Fast forward to earlier this month. In a recent CalCoastNews op-ed, Rice claimed our county’s history center is improperly storing historical records while accepting hundreds of thousands in county funding. Rice readily boasted about contacting and harassing board members about his allegations, though he never offered evidence that they — in his words — “toss these old journals around, stacking them up like trash.” A member of the history center rebutted his still-unproven assertions.

According to history center board members (whose names I need to redact for obvious reasons), Rice engaged in “escalating communications” and threatened board members, but it wasn’t about their alleged mishandling of records. Rather, Rice objected to the center placing the rainbow pride flag on their outdoor banner poles. Rice once wrote that the flag was “a symbol of discrimination and racism because it excludes the majority.”

There are common threads between Alex Jones, Karen Velie and Kevin P. Rice: they’re mentally unfit, and many conservatives support them wholeheartedly, despite overwhelming evidence that they’re unfit and their content is unfit to print.

That’s not to say that all people suffering from mental health issues act as deplorably as they do, and my observations are not meant to stigmatize mental illness. Because of their issues, they have the innate inability to provide fair and accurate statements. In some instances, they’ve ventured beyond words and engaged in legally actionable criminal activity. Sadly, their behavior has caused pain and suffering for many of their victims. Curiously, Velie mentioned me in a lawsuit I’m not a party of and objected to my opining about her apparent mental issues. And Rice once trespassed on a critic’s property to hand-deliver a faux legal demand for retraction because the critic referred to Rice as a “sociopath.” Rice also put the critic’s Social Security Number on those documents.

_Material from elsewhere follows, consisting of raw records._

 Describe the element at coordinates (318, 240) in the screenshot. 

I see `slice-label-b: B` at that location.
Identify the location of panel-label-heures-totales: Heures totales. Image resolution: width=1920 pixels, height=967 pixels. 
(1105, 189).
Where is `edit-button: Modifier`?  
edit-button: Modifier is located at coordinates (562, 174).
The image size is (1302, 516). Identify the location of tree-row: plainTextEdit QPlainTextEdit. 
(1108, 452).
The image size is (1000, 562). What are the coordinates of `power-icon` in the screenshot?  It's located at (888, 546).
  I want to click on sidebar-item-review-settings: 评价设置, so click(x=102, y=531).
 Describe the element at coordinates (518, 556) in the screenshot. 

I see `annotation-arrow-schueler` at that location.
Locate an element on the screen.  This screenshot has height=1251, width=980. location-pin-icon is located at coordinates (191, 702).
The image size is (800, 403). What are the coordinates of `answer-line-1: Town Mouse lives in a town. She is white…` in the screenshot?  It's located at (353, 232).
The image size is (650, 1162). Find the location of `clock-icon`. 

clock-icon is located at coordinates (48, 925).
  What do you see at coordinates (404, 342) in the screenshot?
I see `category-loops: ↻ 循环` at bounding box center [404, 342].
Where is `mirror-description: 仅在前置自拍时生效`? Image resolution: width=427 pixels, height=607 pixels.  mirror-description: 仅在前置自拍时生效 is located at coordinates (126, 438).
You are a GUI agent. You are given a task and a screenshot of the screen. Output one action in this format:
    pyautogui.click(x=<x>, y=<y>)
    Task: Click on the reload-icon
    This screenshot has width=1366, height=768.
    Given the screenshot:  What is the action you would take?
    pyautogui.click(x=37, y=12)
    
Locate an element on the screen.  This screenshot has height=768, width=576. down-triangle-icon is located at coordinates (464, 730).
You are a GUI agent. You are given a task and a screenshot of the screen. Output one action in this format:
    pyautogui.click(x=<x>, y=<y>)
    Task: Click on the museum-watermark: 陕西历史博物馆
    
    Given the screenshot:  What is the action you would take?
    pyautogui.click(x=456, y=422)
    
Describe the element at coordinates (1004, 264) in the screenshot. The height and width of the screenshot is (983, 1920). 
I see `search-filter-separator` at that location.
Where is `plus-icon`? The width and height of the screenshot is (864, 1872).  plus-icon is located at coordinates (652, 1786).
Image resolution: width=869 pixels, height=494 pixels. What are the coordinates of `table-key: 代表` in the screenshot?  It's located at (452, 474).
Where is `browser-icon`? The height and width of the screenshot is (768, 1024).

In extreme cases like these, I think readers, especially medical professionals specializing in mental health, lobbying for them to undergo psychological evaluation and treatment. I believe the medical community and those in the psychology/psychiatry field should explain to people the ramifications of allowing these sick individuals to continue their deranged pursuits unchecked. I believe they should also explain the ramifications of these people being taken seriously. Clearly what they’ve written, said and done has incited others to act on their conspiracy theory thinking, whether it’s with violence or years of criminal harassment.

We can’t “shut them down,” but we can have a candid conversation on why they’re too unfit to be trusted.

Author: Aaron Ochs

Aaron Ochs is a local columnist, entrepreneur and founder of SLO Truth. Ochs is also a member of the SLO Progressives club.